Nothing but the lines holding the string "arrow" should appear in the answer. Copy them from the entries.

- Opening Delimiter -

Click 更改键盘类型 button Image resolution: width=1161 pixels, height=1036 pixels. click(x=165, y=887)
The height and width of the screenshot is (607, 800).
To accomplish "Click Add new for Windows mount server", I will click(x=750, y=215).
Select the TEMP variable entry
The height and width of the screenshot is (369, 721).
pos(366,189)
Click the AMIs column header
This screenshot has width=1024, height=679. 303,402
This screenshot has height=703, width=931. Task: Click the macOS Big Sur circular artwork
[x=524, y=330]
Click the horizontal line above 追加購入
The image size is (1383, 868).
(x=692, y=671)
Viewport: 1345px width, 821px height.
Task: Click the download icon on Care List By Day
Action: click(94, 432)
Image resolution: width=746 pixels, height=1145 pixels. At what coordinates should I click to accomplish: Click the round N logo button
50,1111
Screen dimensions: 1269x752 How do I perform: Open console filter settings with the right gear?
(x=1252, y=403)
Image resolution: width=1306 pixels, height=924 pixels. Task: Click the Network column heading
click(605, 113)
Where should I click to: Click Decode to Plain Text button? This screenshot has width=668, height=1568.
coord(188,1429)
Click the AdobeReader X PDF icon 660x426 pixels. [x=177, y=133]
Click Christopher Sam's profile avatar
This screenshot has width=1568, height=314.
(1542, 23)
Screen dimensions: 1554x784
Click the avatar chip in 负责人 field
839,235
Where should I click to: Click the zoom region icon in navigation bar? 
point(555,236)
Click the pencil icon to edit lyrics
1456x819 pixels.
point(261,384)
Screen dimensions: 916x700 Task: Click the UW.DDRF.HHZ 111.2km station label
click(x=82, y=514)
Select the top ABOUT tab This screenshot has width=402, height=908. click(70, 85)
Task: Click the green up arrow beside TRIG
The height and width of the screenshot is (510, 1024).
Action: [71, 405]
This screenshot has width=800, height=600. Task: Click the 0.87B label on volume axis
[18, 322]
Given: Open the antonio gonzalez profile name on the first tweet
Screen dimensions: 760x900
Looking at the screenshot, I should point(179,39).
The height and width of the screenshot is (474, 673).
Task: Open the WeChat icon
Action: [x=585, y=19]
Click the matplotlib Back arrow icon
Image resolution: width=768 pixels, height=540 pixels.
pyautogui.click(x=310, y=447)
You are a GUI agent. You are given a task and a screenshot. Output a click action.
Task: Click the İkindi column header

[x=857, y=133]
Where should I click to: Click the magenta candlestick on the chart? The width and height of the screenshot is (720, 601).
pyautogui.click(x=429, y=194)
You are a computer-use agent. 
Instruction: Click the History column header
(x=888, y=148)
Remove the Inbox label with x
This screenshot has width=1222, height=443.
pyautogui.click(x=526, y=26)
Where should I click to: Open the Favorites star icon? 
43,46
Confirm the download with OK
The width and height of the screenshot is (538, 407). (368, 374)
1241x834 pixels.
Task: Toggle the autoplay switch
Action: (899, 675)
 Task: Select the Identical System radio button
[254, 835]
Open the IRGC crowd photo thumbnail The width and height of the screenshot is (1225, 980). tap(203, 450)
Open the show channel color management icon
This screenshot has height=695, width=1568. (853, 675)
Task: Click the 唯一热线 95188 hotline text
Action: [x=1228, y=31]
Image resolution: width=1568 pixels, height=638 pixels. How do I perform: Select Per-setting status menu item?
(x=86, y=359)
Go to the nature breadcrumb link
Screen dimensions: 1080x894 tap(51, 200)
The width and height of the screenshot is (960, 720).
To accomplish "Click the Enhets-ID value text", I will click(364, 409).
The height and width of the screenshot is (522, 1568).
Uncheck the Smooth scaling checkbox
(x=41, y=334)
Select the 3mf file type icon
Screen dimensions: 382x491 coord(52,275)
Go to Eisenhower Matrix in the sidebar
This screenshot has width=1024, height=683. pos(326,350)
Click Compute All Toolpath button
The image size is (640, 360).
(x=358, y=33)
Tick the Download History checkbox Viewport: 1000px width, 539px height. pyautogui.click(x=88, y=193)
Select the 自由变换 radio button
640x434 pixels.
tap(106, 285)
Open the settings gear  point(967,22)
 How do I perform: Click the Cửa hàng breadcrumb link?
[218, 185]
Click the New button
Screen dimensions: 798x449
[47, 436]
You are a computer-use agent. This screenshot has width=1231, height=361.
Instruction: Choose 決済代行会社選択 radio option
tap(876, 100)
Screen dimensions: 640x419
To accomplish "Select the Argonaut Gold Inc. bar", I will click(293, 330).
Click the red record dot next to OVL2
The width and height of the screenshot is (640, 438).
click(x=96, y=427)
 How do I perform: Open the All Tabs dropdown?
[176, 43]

- Closing Delimiter -

- [TASK ANSWER]:
Task: Click the green up arrow beside TRIG
Click the matplotlib Back arrow icon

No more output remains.